The Bluetooth hacking vulnerability, tracked as CVE-2018-5383, affects firmware or operating system software drivers from some major vendors including Apple, Broadcom, Intel, and Qualcomm, while the implication of the bug on Google, Android and Linux are still unknown.


The security vulnerability is related to two Bluetooth features—Bluetooth low energy (LE) implementations of Secure Connections Pairing in operating system software, and BR/EDR implementations of Secure Simple Pairing in device firmware.

How the Bluetooth Hack Works?


Researchers from the Israel Institute of Technology discovered that the Bluetooth specification recommends, but does not mandate devices supporting the two features to validate the public encryption key received over-the-air during secure pairing.

Since this specification is optional, some vendors' Bluetooth products supporting the two features do not sufficiently validate elliptic curve parameters used to generate public keys during the Diffie-Hellman key exchange.

In this case, an unauthenticated, remote attacker within the range of targeted devices during the pairing process can launch a man-in-the-middle attack to obtain the cryptographic key used by the device, allowing them to potentially snoop on supposedly encrypted device communication to steal data going over-the-air, and inject malware.

Here's what the Bluetooth Special Interest Group (SIG), the maintainers of the technology, says about the flaw:

"For an attack to be successful, an attacking device would need to be within wireless range of two vulnerable Bluetooth devices that were going through a pairing procedure."

"The attacking device would need to intercept the public key exchange by blocking each transmission, sending an acknowledgment to the sending device, and then injecting the malicious packet to the receiving device within a narrow time window. If only one device had the vulnerability, the attack would not be successful."
On Monday, CERT/CC also released a security advisory, which includes additional technical details about the Bluetooth vulnerability and attack method.

According to the CERT/CC, Bluetooth makes use of a device pairing mechanism based on elliptic-curve Diffie-Hellman (ECDH) key exchange to allow encrypted communication between devices.


The ECDH key exchange involves a private and a public key, and the public keys are exchanged to produce a shared pairing key.

The devices must also agree on the elliptic curve parameters being used, but in some implementations, these parameters are not sufficiently validated, allowing remote attackers within wireless range "to inject an invalid public key to determine the session key with high probability."

Stop Bluetooth Hacking—Install Patches from Vendors


To fix the issue, the Bluetooth SIG has now updated the Bluetooth specification to require products to validate public keys received as part of public key-based security procedures.

Moreover, the organization has also added testing for this vulnerability within its Bluetooth Qualification Process.
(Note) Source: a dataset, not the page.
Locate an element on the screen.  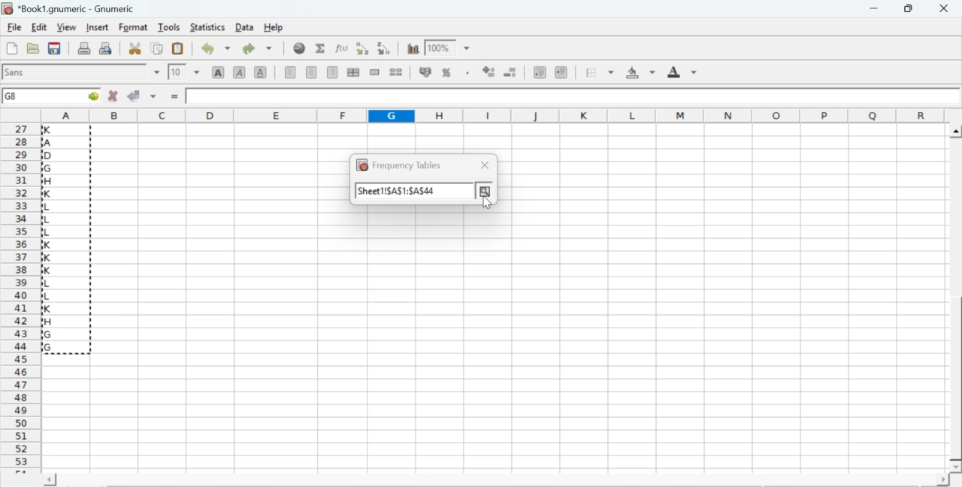
statistics is located at coordinates (206, 27).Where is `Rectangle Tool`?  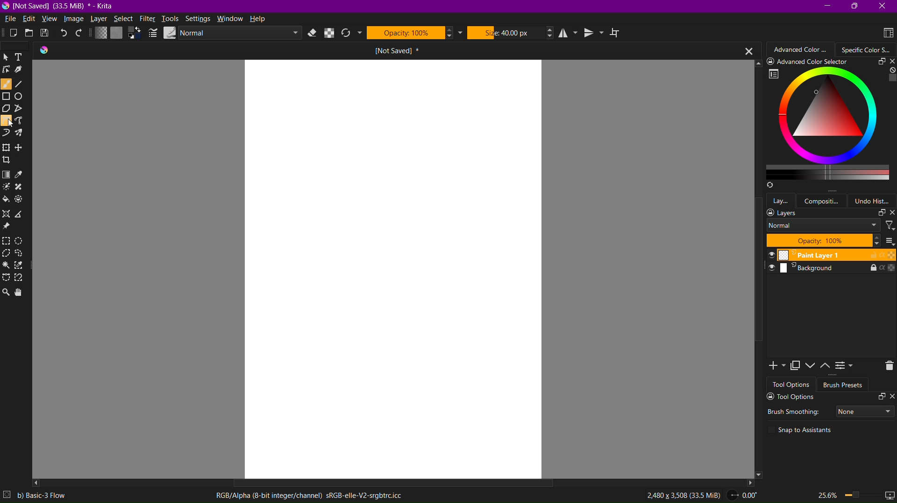
Rectangle Tool is located at coordinates (8, 98).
The CERT/CC says patches are needed both in firmware or operating system software drivers, which should be obtained from vendors and developers of the affected products, and installed—if at all possible.

Also Read: BlueBorne Attack Critical Bluetooth Attack Puts Billions of Devices at Risk of Hacking

Apple, Broadcom, Intel, and Qualcomm Found Affected


So far, Apple, Broadcom, Intel, and Qualcomm have been found including affected Bluetooth chipsets in their devices, while Google, Android, and Linux have yet to confirm the existence of the vulnerability in their respective products. Microsoft products are not vulnerable.

Apple and Intel have already released patches for this security vulnerability. Apple fixed the bug with the release of macOS High Sierra 10.13.5, iOS 11.4, watchOS 4.3.1, and tvOS 11.4.